Chatterbox

The Invisible Bush Cabinet

Why no one knows who the commerce secretary is.

Quick: Who is the secretary of housing and urban development? Too hard? All right, then. Who’s the secretary of labor? How about the secretary of energy? Or the director of the White House Office of National Drug Control Policy? He isn’t a member of Bush’s Cabinet, but he enjoys Cabinet rank. Not even Chatterbox, who is paid to know these things, could have told you the drug czar’s name without looking it up. (For a complete cheat sheet, click here.)

As presidencies near their end, it’s not uncommon for dynamic Cabinet secretaries to be replaced by bland seat-warmers. The forgettable quality to these appointments is nicely illustrated by Slate’s recent need to explain to readers why White House Chief of Staff Andrew Card is addressed as “Secretary Card.” (Answer: He was George H.W. Bush’s transportation secretary during the waning months of his presidency.) But Dubya’s presidency isn’t nearing its end. Nearly half his current term remains, and there’s a fair chance he’ll be granted a second one. Moreover, with the sole exception of Treasury Secretary John Snow, every member of the current Bush Cabinet has been present since the start of Bush’s presidency. This is the Original Broadway Cast, not some touring company. Why do so few people know who these people are?

Chatterbox thinks the Bush Cabinet’s obscurity is well-deserved—not because the individual members lack personal dynamism (we haven’t seen enough of them to know!), but because they have done so little to warrant anybody’s attention. The Bush administration fights wars and it cuts taxes. (That’s why everyone knows who Colin Powell and Donald Rumsfeld are, and it’s why many people know who Snow is, even though he’s been in the saddle less than six months.) But the Bushies do precious little else. The only Bush domestic initiatives that have a chance of being remembered are Bush’s decision to restrict stem-cell research and his “no child left behind” education bill. Oh, sure, he’s saddled budget-strapped states with new responsibilities while reducing federal aid, leaving less money for things like medical care for the poor. And he’s brought back the budget deficit in a big way. But these actions are the result of laziness and indifference, not malice. As such, they really can’t be called policy. Can you name one thing Agriculture Secretary Ann Veneman has done during the past two years? Neither can Chatterbox.
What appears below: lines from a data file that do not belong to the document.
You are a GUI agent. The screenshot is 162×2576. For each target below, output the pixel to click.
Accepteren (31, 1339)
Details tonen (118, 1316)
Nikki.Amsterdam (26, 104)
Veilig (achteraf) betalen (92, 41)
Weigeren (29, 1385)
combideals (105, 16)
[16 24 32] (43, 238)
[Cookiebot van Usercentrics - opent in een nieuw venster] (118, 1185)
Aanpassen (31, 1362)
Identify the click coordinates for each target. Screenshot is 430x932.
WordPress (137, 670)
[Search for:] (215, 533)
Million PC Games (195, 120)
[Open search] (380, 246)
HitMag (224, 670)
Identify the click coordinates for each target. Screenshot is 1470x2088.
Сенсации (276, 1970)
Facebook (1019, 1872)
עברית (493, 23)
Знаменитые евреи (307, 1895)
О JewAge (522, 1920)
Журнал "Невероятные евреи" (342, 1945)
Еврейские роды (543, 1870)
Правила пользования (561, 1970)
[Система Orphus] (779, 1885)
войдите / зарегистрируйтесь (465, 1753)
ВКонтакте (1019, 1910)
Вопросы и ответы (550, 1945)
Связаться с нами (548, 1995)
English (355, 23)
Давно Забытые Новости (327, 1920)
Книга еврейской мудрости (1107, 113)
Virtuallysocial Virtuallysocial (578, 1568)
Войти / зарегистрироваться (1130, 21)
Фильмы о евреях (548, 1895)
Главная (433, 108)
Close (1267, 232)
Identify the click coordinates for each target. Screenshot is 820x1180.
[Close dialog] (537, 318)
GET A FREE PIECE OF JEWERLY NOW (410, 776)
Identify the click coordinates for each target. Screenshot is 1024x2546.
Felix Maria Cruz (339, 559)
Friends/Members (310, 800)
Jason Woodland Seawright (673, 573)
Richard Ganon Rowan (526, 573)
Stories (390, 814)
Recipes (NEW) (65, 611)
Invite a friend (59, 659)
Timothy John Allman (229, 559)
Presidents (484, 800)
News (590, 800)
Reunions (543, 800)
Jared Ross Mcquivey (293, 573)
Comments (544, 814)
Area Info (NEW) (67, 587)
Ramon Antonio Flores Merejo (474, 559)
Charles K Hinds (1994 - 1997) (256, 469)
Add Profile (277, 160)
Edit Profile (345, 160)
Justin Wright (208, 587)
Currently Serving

To plumb the shallows of the Bush Cabinet’s fame, Slate intern Avi Zenilman last week stood for an hour in front of the Commerce Department building asking passers-by if they could identify the secretary of commerce. Out of 38 who consented to answer him, only seven could state that it was Don Evans. Six of these seven were Commerce Department employees. A park service ranger and two security guards newly assigned to Commerce were among those who could not name the commerce secretary. “I’m new here,” one of the security guards explained. “I know him when I see him.” A nearby T-shirt vendor said, “The Secretary? Charlie? Tall black guy, right?” (Don Evans is white.)

This was not Main Street, U.S.A. It was Washington, D.C., where cab drivers read the Federal Register. These people couldn’t name Don Evans not because they were ignorant, but because Evans had given them no reason to know his name. The same applies to most of the rest of Bush’s Cabinet.